═════ DATA FOR PROCESSING
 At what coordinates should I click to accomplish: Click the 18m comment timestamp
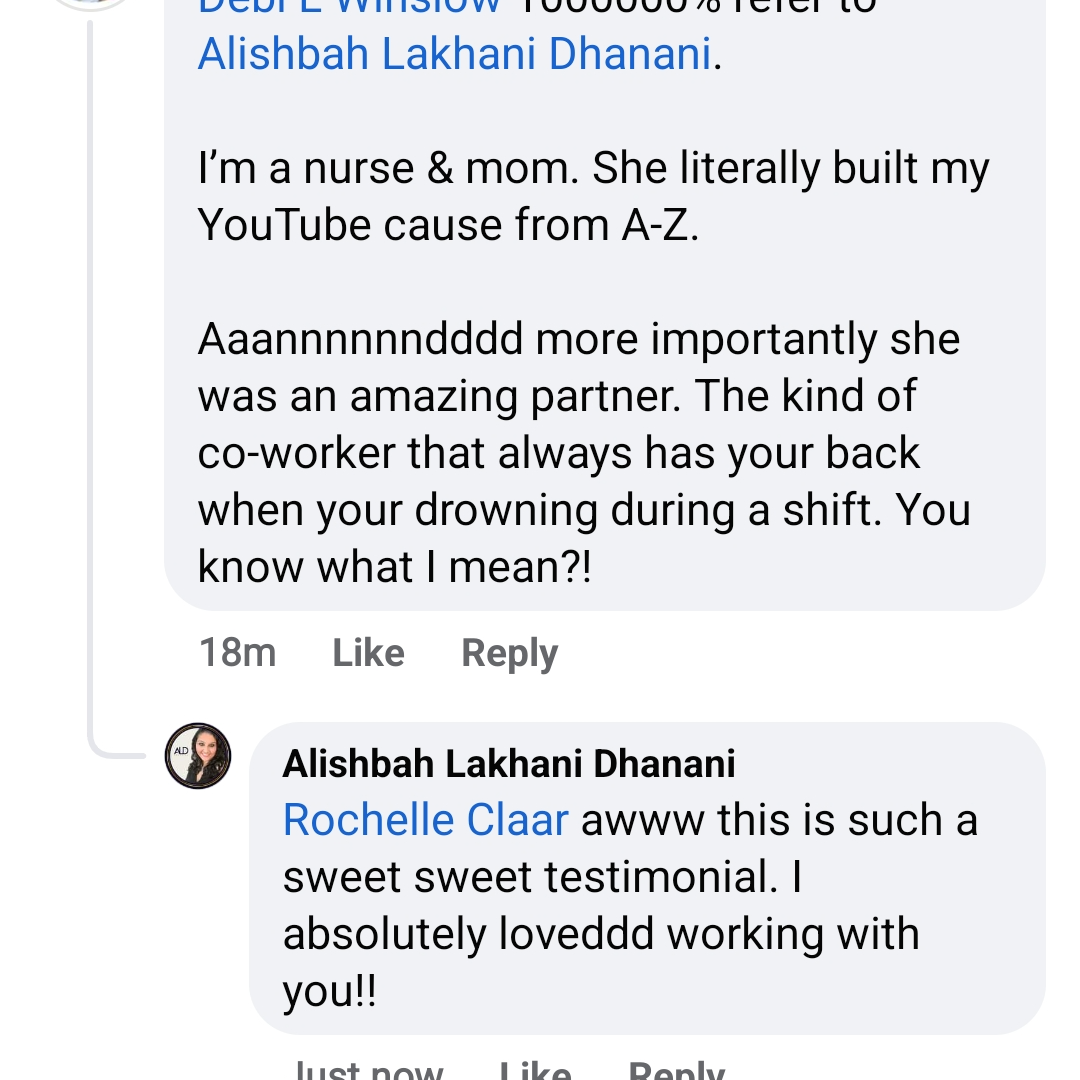[x=237, y=653]
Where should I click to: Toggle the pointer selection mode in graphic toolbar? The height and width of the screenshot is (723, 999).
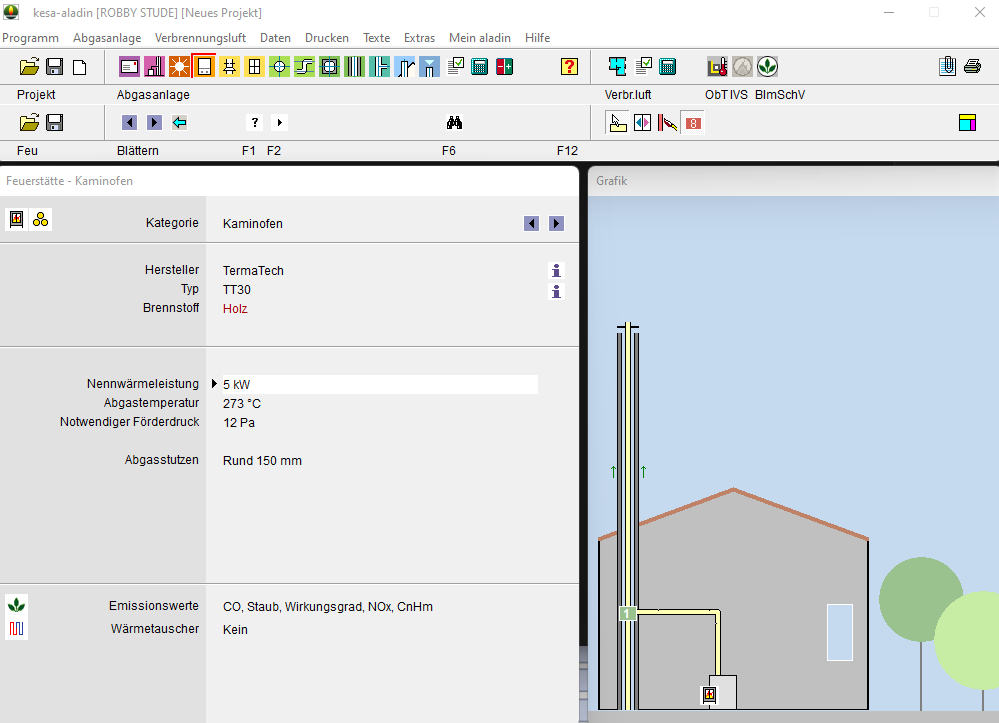[618, 123]
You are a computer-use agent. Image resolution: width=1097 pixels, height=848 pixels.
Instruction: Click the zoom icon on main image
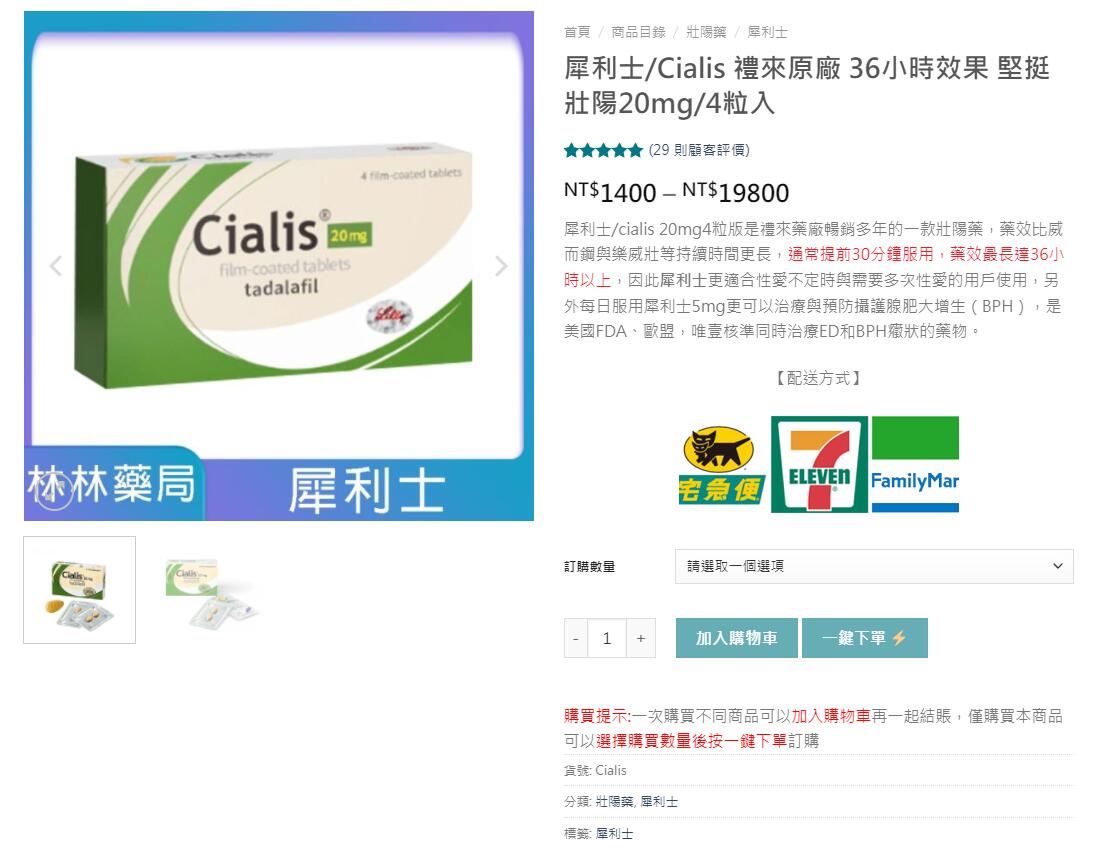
══════════
### EXERCISE DIRECTIONS
Although the records contain pictures, the copy should hold only their text, reproduced exactly.

### TASK OUTPUT
 At what coordinates should I click to accomplish: Click the 18m comment timestamp
[x=237, y=653]
Where should I click to: Toggle the pointer selection mode in graphic toolbar? The height and width of the screenshot is (723, 999).
[618, 123]
You are a computer-use agent. Image resolution: width=1097 pixels, height=848 pixels.
Instruction: Click the zoom icon on main image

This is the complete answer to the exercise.